このような「その日の運賃キャップ」システムは、日本でも福岡市交通局(地下鉄)が導入している。現在のルールでは「1日のタッチ決済額を合計した結果、640円を超えた場合には640円までとする」(同交通局のサイトより)との設定で、「対象となるタッチ決済対応のクレジットカードなどを、乗車時および降車時に対象駅の専用読み取り部にタッチすることで、地下鉄乗車料金の決済が完了」と定められている。つまり運賃設定ルールはロンドンとほぼ同様と考えてよさそうだ。

運賃キャップ制度によって、その日の初めに「1日乗車券のほうが安いのかどうか」を悩む必要もなくなる。ロンドンでは、タッチ決済による運賃キャップ制度の導入を受け、もともと多数の組み合わせがあった紙の1日乗車券は、一部を除いて駆逐されてしまった。

交通機関「全面キャッシュレス」の流れ

海外の都市によっては、「乗り物利用は全面的にキャッシュレス」との方針を打ち出すところも出てきている。
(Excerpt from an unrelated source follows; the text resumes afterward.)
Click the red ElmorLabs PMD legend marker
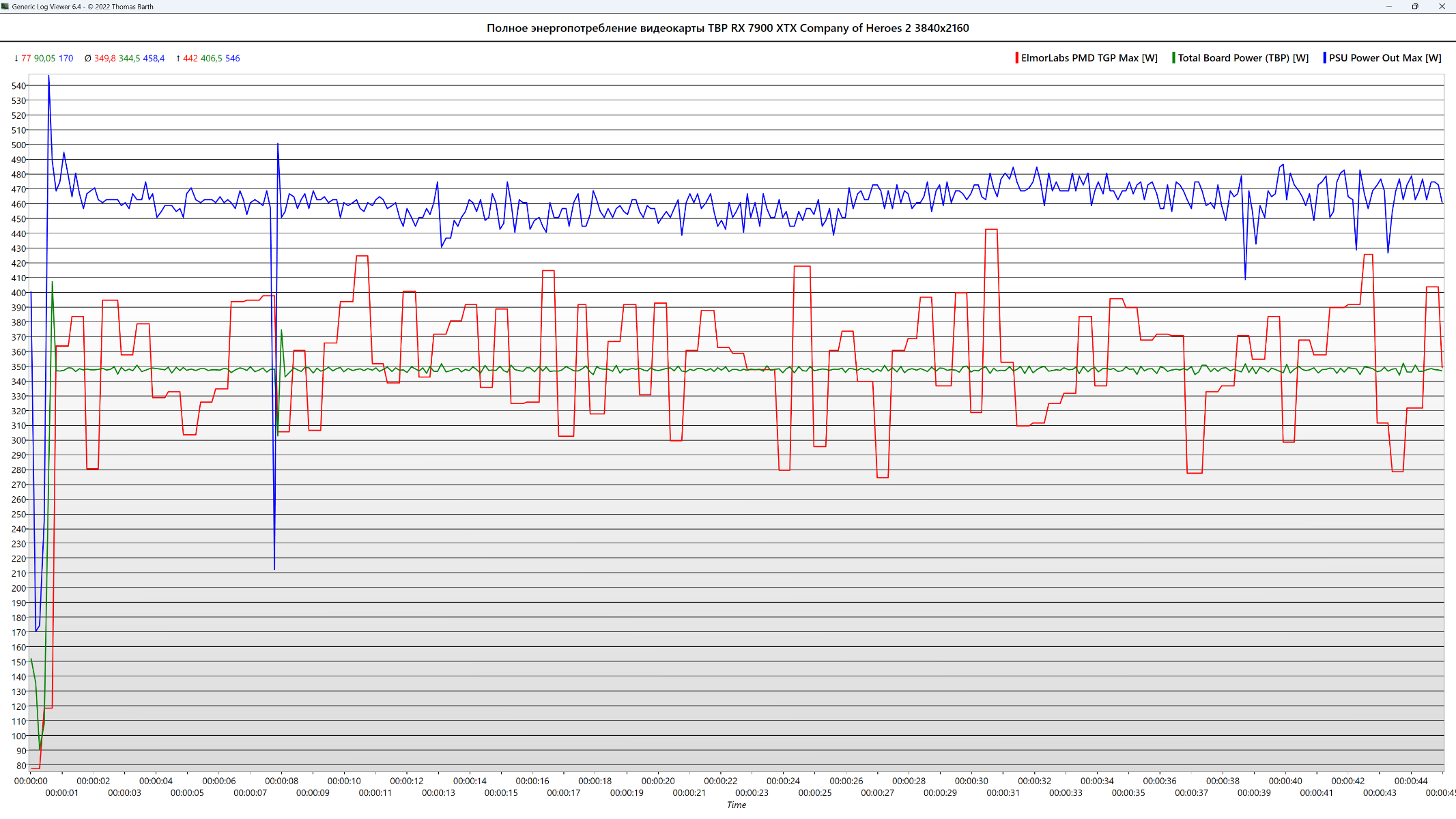 tap(1016, 58)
その街を初めて訪れる旅行者や出張者にとっては、見慣れない自動販売機で切符を買うことなく、自分が持っているカードで即座に乗り物を利用できるならこんなに便利なことはない。海外の場合は現地通貨への両替にも悩まされるが、このシステムなら小銭を用意する心配もない。

タッチ決済を導入している海外の都市では、切符購入より圧倒的に安く乗れるインセンティブをつけていることが多い。それも、ポイント返還や割引率5~10%といったものではなく、運賃が一気に半額以下になるケースも少なくない。自身が保有するカードが使えれば、訪問先都市のカードを新たに買って、数日間の使用後、デポジットを支払ったままにしておくようなことも防げる。

ロンドン地下鉄の自動券売機。台数の削減が進んでいる(筆者撮影)

首都圏では半導体不足の影響によるSuicaとPASMOのICカード販売一時中止が続いている。もし利用客自身が持つクレジットカードなどで電車に乗れるようになれば、鉄道会社が用意するべきカードの枚数も削ることができそうだ。

「運賃キャップ制度」も含め、よりわかりやすい便利な乗車方法が各都市で広がる日を期待したい。